Ilya Rachman, MD, PhD
I am a physician scientist, who received my MD/PhD from the University of Illinois in 2000. Towards the end of my graduate studies, I became interested in mechanisms of how advanced cancers evade the immune system detection and develop resistance to therapies. After graduating from medical school, I completed Internal Medicine residency at UCLA in 2003 and began my medical practice. Every year since then, I've been expecting some biotech or a pharmaceutical company to develop new types of cancer medications based on the same insights that were so compelling to me as a graduate student. Year after year, despite celebrating new advances, I’ve been left with a feeling that more can be done. Then, in 2011, two of my own friends were diagnosed with metastatic cancer before the age of 50. That was the last straw and it propelled me into action. In 2012, Immix Biopharma was born with a singular mission of developing medicines for advanced metastatic forms of cancer.

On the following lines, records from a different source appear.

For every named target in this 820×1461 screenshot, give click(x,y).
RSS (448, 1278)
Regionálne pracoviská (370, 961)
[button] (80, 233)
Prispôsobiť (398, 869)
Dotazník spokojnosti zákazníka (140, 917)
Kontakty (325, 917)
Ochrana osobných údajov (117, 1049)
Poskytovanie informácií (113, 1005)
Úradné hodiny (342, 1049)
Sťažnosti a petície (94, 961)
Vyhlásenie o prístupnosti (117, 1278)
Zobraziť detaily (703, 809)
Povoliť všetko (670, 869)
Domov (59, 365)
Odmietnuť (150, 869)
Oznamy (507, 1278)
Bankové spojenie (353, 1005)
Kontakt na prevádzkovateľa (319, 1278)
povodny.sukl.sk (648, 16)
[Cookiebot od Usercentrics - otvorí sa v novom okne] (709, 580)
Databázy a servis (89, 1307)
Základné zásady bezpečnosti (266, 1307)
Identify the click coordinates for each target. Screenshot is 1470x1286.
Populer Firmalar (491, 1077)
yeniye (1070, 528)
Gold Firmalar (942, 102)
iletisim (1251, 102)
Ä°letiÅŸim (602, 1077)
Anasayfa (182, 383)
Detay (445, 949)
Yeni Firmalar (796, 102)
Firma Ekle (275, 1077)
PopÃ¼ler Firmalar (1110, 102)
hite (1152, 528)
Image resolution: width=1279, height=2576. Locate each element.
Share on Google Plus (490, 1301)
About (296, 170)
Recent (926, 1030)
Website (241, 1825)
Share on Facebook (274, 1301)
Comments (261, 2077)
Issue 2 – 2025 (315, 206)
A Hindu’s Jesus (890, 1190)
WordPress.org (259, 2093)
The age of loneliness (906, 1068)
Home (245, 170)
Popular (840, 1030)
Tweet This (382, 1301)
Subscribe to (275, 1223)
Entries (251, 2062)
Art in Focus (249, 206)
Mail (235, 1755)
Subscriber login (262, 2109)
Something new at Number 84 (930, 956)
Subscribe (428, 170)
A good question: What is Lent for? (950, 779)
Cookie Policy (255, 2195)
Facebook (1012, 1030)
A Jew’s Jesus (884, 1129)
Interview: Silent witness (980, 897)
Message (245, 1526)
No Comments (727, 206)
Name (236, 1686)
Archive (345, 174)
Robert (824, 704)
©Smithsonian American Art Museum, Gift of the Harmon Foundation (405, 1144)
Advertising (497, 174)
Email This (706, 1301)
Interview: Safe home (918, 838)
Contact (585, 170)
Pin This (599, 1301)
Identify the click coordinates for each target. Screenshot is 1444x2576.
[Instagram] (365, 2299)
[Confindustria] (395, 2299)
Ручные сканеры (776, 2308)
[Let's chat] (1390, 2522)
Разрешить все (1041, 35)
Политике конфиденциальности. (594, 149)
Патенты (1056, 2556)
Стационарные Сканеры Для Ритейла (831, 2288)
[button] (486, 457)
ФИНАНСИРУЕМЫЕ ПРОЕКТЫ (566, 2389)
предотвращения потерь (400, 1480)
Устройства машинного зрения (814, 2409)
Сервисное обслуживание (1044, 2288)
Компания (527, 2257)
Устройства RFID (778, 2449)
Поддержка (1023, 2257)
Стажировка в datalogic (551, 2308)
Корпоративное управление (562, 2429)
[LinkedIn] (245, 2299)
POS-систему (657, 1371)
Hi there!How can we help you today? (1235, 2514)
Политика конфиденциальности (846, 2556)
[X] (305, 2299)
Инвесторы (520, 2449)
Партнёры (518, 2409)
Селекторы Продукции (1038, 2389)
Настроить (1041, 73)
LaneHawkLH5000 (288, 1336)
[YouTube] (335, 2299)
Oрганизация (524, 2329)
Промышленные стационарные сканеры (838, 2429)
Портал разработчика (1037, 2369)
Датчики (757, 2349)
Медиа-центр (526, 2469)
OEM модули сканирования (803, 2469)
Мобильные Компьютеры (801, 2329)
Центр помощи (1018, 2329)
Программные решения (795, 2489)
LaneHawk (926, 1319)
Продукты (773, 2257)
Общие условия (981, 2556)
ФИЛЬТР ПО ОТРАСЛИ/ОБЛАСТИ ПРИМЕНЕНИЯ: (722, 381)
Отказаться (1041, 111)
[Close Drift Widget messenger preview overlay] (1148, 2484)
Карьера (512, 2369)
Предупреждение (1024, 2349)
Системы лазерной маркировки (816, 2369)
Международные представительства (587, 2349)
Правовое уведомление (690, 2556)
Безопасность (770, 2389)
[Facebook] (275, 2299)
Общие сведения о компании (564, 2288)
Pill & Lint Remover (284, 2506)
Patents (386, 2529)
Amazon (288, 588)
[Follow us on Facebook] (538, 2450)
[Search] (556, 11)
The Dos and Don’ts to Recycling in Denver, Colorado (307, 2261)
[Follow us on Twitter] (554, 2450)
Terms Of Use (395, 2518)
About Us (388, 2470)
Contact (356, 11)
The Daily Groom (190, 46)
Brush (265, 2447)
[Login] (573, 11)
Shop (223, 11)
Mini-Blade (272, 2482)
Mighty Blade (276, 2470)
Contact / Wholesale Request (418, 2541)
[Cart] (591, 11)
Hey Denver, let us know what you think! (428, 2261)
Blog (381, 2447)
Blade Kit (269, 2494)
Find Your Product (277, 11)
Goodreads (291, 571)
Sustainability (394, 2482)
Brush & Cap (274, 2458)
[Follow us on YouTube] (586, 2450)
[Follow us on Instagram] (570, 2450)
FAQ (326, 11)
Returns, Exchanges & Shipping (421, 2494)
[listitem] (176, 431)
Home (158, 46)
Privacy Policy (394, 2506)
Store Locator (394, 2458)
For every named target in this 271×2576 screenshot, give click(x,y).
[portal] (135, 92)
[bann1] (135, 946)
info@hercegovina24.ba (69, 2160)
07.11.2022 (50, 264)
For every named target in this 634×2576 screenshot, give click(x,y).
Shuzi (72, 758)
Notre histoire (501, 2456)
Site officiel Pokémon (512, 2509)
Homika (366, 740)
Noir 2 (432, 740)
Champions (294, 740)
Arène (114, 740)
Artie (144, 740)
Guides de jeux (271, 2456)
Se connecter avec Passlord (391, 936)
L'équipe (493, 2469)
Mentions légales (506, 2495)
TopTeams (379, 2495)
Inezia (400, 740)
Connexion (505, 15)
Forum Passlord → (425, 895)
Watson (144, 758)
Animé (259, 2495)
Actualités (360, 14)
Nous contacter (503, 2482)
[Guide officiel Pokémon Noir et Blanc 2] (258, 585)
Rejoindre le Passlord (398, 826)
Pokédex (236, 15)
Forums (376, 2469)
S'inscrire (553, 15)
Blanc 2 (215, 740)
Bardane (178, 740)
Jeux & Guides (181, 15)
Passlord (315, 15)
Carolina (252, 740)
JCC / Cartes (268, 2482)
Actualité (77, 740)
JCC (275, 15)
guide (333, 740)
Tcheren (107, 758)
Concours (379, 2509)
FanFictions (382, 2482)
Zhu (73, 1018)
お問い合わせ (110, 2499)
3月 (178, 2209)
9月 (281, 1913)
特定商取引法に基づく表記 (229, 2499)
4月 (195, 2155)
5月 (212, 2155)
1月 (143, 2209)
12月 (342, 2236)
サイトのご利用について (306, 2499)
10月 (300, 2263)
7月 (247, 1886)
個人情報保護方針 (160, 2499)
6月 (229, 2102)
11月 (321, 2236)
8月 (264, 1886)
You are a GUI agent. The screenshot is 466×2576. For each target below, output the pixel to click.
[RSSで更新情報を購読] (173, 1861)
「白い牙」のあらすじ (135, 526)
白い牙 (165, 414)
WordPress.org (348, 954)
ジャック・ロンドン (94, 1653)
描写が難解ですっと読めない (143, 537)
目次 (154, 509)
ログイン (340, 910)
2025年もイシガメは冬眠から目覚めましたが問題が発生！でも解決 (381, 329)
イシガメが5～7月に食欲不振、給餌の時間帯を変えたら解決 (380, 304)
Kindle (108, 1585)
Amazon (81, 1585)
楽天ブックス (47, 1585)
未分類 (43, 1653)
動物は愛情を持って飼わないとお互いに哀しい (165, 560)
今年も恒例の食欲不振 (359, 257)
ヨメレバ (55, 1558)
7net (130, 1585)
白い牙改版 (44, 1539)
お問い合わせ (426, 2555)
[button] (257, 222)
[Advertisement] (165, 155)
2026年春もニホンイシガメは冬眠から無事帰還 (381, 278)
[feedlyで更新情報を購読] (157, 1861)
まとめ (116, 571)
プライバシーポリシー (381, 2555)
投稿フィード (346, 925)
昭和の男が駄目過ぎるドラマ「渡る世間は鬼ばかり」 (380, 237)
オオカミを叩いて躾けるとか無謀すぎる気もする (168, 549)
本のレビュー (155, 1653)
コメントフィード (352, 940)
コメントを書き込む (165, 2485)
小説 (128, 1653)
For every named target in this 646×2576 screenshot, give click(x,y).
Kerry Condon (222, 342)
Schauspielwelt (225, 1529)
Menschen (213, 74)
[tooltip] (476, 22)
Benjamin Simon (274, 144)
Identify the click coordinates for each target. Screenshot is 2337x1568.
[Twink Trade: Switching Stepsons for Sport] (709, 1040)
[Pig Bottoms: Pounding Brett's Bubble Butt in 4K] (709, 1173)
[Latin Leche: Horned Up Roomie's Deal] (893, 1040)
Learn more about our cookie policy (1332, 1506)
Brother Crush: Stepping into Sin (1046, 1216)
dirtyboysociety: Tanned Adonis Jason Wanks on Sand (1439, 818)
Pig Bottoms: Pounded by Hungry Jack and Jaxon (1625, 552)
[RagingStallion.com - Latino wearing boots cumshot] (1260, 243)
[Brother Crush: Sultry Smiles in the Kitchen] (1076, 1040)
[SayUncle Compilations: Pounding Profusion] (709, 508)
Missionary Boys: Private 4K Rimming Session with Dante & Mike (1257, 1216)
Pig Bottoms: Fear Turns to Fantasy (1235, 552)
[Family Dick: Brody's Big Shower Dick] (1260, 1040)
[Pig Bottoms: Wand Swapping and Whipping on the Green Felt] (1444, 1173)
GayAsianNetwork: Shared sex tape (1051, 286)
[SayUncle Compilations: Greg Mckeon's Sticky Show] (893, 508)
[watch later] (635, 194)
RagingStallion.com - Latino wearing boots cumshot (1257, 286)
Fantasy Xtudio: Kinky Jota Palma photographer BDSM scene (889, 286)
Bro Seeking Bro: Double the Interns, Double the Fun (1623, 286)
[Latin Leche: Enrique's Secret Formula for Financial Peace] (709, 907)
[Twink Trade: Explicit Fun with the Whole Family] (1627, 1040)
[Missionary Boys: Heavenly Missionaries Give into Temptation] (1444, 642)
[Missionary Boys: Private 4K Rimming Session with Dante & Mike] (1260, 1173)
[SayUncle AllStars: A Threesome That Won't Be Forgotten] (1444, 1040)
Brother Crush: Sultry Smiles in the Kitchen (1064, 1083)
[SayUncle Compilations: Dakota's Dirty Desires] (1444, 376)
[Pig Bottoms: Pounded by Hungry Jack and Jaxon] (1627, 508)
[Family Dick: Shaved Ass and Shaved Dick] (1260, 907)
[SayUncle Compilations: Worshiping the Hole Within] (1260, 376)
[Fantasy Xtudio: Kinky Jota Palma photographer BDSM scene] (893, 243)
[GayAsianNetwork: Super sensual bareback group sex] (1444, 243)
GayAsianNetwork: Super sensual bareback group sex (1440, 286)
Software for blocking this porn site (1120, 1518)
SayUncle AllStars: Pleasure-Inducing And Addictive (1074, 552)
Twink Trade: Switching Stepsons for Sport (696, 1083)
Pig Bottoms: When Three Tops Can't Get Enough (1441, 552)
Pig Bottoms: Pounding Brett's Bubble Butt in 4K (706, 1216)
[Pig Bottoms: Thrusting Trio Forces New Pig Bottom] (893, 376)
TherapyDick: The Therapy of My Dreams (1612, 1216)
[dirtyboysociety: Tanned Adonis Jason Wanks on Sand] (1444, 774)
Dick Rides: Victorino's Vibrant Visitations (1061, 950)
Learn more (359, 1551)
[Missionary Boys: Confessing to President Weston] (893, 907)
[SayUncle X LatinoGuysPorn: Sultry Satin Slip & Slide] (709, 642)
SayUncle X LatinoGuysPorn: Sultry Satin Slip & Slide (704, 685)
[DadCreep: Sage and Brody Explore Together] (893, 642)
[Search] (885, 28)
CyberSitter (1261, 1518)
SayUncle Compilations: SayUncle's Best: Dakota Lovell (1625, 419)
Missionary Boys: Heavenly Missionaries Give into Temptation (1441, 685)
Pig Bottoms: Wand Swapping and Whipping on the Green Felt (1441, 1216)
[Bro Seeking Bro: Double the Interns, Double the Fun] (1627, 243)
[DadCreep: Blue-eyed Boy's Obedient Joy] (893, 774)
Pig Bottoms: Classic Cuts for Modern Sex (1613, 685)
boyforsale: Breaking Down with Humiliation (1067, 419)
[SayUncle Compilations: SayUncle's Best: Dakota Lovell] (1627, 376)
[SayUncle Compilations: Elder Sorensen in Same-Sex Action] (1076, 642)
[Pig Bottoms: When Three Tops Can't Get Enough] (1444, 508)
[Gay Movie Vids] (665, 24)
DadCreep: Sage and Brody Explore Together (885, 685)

At this point, our company has developed two therapies with encouraging data in brain, colorectal, triple-negative breast and ovarian cancer preclinical models. The first compound is on its way into its first-in-human clinical trial in 2017. With additional funding, new anti-cancer therapies based on our promising platform can be transitioned into clinical trials faster, reducing unnecessary delays and giving patients the fighting chance they deserve.
The dream is that no cancer patient ever has to worry about hearing, "your cancer is back" -- a world where, instead of a chronic disease, cancer can become a disease of the past. At Immix, to realize this, we set out to build a combination treatment that induces tumor cell death without toxicity and, simultaneously, inhibits genomic evolvability mechanisms - therein stopping resistance to therapy from developing.
In most cancers, senescence, metabolic perturbation and chemotherapy induce expression of nuclear factor kappa B (NF-κB). The NF-κB–induced cascade of gene expression generates tumors that are resistant to therapies, largely by up-regulating ‘inhibitory of apoptosis proteins’ and promoting tumor proliferation, invasion and metastasis. Induced or constitutive NF-κB overexpression is correlated with resistant phenotypes in breast, colon, pancreas, and other tumors. Chemotherapeutic agents such as doxorubicin (DOX) and others, while aimed at killing cancer cells, also upregulate NF-κB activity in these cells. Therefore, simply delivering more chemotherapy into cancer cells will not arrest cancer growth or induce apoptosis.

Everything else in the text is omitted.